You are in a borderline area, depending on your state tax rate.  If you stop the FSA, you will be paying 22% federal income tax on that income, plus your state rate, which could be anywhere between zero and 13%, depending on which state you are in.  If you can look up your state tax brackets and see what rate you would be taxed at for income over $165,000, and add that to the 22% federal rate, and see where you come out. 

Is American Rescue Plan Act of 2021 making Dependent Care FSAs a bad deal for most taxpayers?

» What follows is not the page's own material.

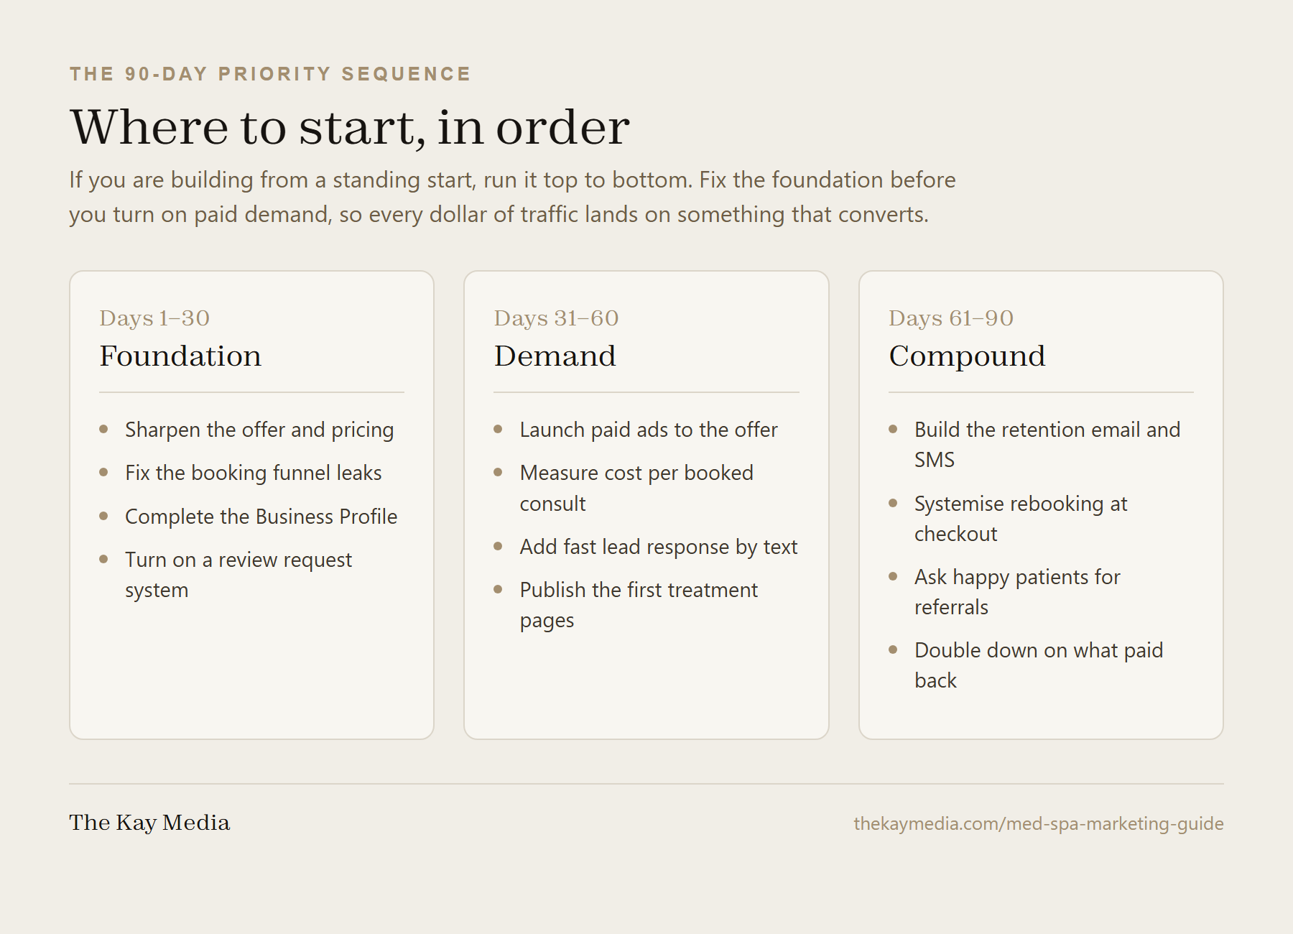Click The Kay Media brand name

My understanding is that the credit reduces 1% for every 2k of income over $125k, eventually remaining flat at 20% from $185k-$400k where it starts to phase out to 0%. So $165k would give you a credit of 30% of $16k, compared to 29.65% (22% marginal income tax rate + 7.65% FICA tax). You're right about at the break-even point. If you're in a state with state income tax that could also be deducted that would make the FSA more of a clear choice, or if you think there's a good chance your income could increase this year, thus lowering the credit's value further.

schuess10
New Member

Is American Rescue Plan Act of 2021 making Dependent Care FSAs a bad deal for most taxpayers?

Thanks for the quick responses!  I'm in WI so about a 6-7% state income tax.  Looks like pretty close but likely best to keep the DCFSA setup and probably increase to the new 10,500 level allowed for this year.